She's supposedly bred as well. 
Not really a plus to me, unless it goes smoothly/perfectly & ends up a mare. Since mares don't need isolation until after castration...



There's also an adorable ass mule, but I'm pretty sure that she's a dwarf & I can't take on that responsibility. But omg, look how fluffy!!


----------



## thistlebloom (Jan 15, 2020)

secuono said:


> She's supposedly bred as well.
> Not really a plus to me, unless it goes smoothly/perfectly & ends up a mare. Since mares don't need isolation until after castration...
> 
> 
> ...



I've never heard that term. Would she be a hinny? (sire stallion/dam donkey)


----------



## Duckfarmerpa1 (Jan 15, 2020)

These little t minis sure are cuties!!


----------



## secuono (Jan 15, 2020)

thistlebloom said:


> I've never heard that term. Would she be a hinny? (sire stallion/dam donkey)



The "adorable ass" mule? Similar to dumb ass, crazy ass.
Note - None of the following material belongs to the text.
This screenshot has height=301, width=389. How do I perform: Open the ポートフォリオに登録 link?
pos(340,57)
Mom is the pregnant mini mare I'm potentially interested in.


----------



## secuono (Jan 15, 2020)

Turns out this person bought Otto the Babydoll wether from me in 2017. She has lots of critters for sale and I'm inquiring about the alpacas...
Been looking around for a 3rd alpaca for a couple weeks.

Edit-
They're female. Darn, nvm.


----------



## thistlebloom (Jan 15, 2020)

secuono said:


> There's also an adorable* ass mule,*



Oh! Hahaha! I wondered what an ass mule was.


----------



## Mini Horses (Jan 15, 2020)

secuono said:


> Okay, so, the sheep probably won't work out, but, they will have the same cross lambs born in the spring.
> 
> Not sure yet on the mini.




Hmmm...for a minute I thought you had found your mind.  Guess not.   LOL   You are still shopping.   
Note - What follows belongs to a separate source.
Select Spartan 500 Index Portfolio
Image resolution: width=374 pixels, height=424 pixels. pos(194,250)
The 2nd mare that "may" be pregnant, she is dam to the mule?  and how/whom bred her now?  The same Jack or a stallion?    agree with promise, silver bay, not pally.  We're waiting on decisions.


----------



## secuono (Jan 16, 2020)

I think the mini isn't gonna work out. 


I'm picking up a brown, 2yr stud alpaca this weekend, though. 
I believe it's this one.


----------



## secuono (Jan 17, 2020)

Found 5 smallish local minis...didn't decide to message until tonight. Now my favorite is potentially taken.

Earlier, I found a tiny mini, but well out of state & seller isn't sure if splitting the 2 she has 4sale is what she wants to do.


----------